__TASK BRIEF__.
Scan the listing below and copy every line holding "will".

__EXERCISE INPUT__.
==================================================

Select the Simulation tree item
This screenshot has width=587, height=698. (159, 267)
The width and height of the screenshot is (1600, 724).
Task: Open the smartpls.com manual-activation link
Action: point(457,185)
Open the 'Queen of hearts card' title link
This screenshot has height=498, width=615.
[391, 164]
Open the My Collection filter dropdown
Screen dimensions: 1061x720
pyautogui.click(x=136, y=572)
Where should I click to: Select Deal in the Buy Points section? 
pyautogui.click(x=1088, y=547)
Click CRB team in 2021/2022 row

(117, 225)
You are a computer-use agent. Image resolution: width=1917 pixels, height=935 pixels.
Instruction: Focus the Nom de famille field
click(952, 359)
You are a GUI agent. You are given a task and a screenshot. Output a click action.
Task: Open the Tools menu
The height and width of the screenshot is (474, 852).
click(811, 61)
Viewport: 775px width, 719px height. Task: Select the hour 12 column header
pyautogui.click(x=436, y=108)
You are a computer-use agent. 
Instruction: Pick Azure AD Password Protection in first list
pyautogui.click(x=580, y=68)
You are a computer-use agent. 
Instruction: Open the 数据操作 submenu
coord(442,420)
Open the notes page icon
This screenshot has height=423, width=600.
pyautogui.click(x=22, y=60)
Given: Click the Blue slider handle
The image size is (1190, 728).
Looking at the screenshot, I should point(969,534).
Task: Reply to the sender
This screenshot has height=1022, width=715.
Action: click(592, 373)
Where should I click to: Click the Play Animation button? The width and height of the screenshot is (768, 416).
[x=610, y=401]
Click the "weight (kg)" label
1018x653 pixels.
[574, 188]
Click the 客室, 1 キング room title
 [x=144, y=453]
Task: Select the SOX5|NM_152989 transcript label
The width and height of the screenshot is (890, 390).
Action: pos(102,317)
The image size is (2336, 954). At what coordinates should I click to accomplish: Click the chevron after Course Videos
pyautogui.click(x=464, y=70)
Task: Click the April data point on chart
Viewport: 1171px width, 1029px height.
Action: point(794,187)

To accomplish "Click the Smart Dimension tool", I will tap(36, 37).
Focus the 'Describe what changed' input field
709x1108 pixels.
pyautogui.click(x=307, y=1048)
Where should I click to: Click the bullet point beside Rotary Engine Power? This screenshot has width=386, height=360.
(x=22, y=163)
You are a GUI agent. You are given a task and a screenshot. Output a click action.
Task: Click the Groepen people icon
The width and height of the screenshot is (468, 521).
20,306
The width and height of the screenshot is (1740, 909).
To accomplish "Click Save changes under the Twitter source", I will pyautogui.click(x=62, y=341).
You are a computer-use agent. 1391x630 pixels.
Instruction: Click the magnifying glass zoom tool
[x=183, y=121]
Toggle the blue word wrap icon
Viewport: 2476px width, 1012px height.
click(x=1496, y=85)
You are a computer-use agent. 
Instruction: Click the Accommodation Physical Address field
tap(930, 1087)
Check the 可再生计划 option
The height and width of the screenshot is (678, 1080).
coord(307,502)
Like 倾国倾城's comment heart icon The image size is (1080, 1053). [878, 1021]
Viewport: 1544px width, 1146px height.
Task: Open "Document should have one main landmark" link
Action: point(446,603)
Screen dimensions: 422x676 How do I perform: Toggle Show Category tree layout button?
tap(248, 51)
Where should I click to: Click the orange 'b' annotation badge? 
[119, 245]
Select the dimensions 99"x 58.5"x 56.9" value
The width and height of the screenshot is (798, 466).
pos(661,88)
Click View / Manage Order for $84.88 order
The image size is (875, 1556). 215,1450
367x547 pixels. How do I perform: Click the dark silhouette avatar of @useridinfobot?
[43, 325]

==================================================

__REPLY__.
To accomplish "Click the Smart Dimension tool", I will tap(36, 37).
To accomplish "Click Save changes under the Twitter source", I will pyautogui.click(x=62, y=341).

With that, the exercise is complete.